Mirizzi's syndrome is a rare complication in which a gallstone becomes impacted in the cystic duct or neck of the gallbladder causing compression of the common hepatic duct, resulting in obstruction and jaundice. The obstructive jaundice can be caused by direct extrinsic compression by the stone or from fibrosis caused by chronic cholecystitis (inflammation). A cholecystocholedochal fistula can occur.

==Presentation==
Mirizzi's syndrome has no consistent or unique clinical features that distinguish it from other more common forms of obstructive jaundice. Symptoms of recurrent cholangitis, jaundice, right upper quadrant pain, and elevated bilirubin and alkaline phosphatase may or may not be present. Acute presentations of the syndrome include symptoms consistent with cholecystitis.

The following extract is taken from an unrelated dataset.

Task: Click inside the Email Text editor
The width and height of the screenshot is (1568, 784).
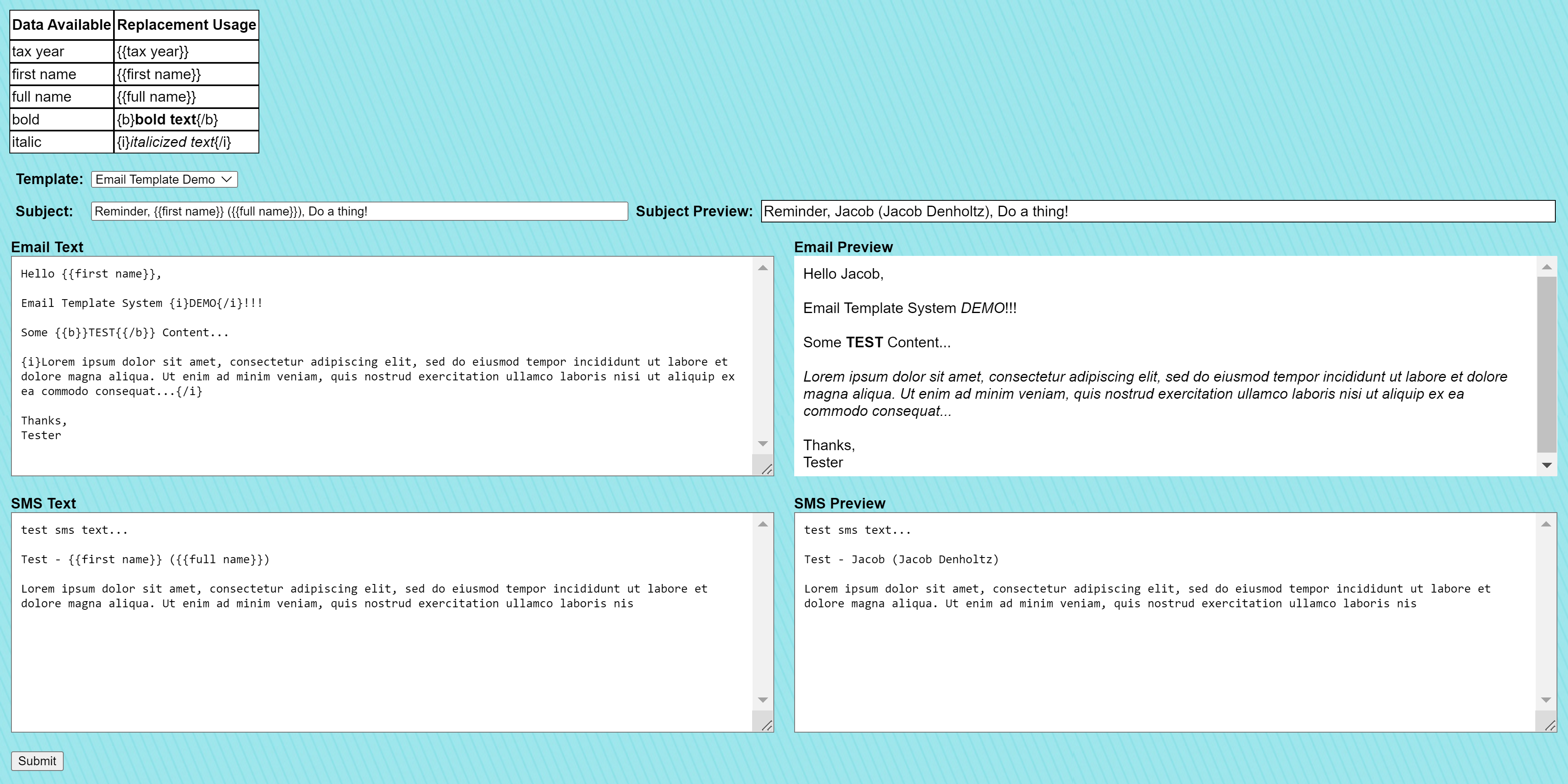Action: point(377,365)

Surgery is extremely difficult, as Calot's triangle is often obliterated, and the risks of causing injury to the CBD are high.

==Pathophysiology==
Multiple and large gallstones can become impacted in the Hartmann's pouch of the gallbladder, leading to chronic inflammation—which leads to compression of the common bile duct (CBD), necrosis, fibrosis, and ultimately fistula formation into the adjacent common hepatic duct (CHD) or common bile duct (CBD). As a result, the CHD/CBD becomes obstructed by either scar or stone, resulting in obstructive jaundice. It can be divided into four types.

Type I – No fistula present

- Type IA – Presence of the cystic duct
- Type IB – Obliteration of the cystic duct

Types II–IV – Fistula present

- Type II – Defect smaller than 33% of the CHD diameter
- Type III – Defect 33–66% of the CHD diameter
- Type IV – Defect larger than 66% of the CHD diameter

==Diagnosis==
Imaging by ultrasonography, MRCP, or CT scan usually make the diagnosis. MRCP can be used to define the lesion anatomically prior to surgery.
Occasionally Mirizzi's syndrome is diagnosed or confirmed on ERCP when requested to alleviate obstructive jaundice or cholangitis by means of an endoscopically placed stent, or when USS has been wrongly reported as choledocolithiasis.

==Treatment==
Simple cholecystectomy is suitable for type I patients. For types II–IV, subtotal cholecystectomy can be performed to avoid damage to the main bile ducts. Cholecystectomy and bilioenteric anastomosis may be required. Roux-en-Y hepaticojejunostomy has shown good outcome in some studies.
==Epidemiology==
Mirizzi's syndrome occurs in approximately 0.1% of patients with gallstones. It is found in 0.7 to 2.5 percent of cholecystectomies.

It affects males and females equally, but tends to affect older people more often. There is no evidence of ethnicity having any bearing on the epidemiology.

==Eponym==
It is named for Argentinian physician Pablo Luis Mirizzi (1893–1964). Mirizzi was educated and trained in his hometown and later visited some of the best hospitals throughout the US for further education and training. Mirizzi specialized in abdominal and thoracic surgery and would write prolifically on related surgical topics. In 1931, he performed the first intraoperative cholangiogram. Mirizzi suggested the name of the phenomenon would be "hepatic duct syndrome."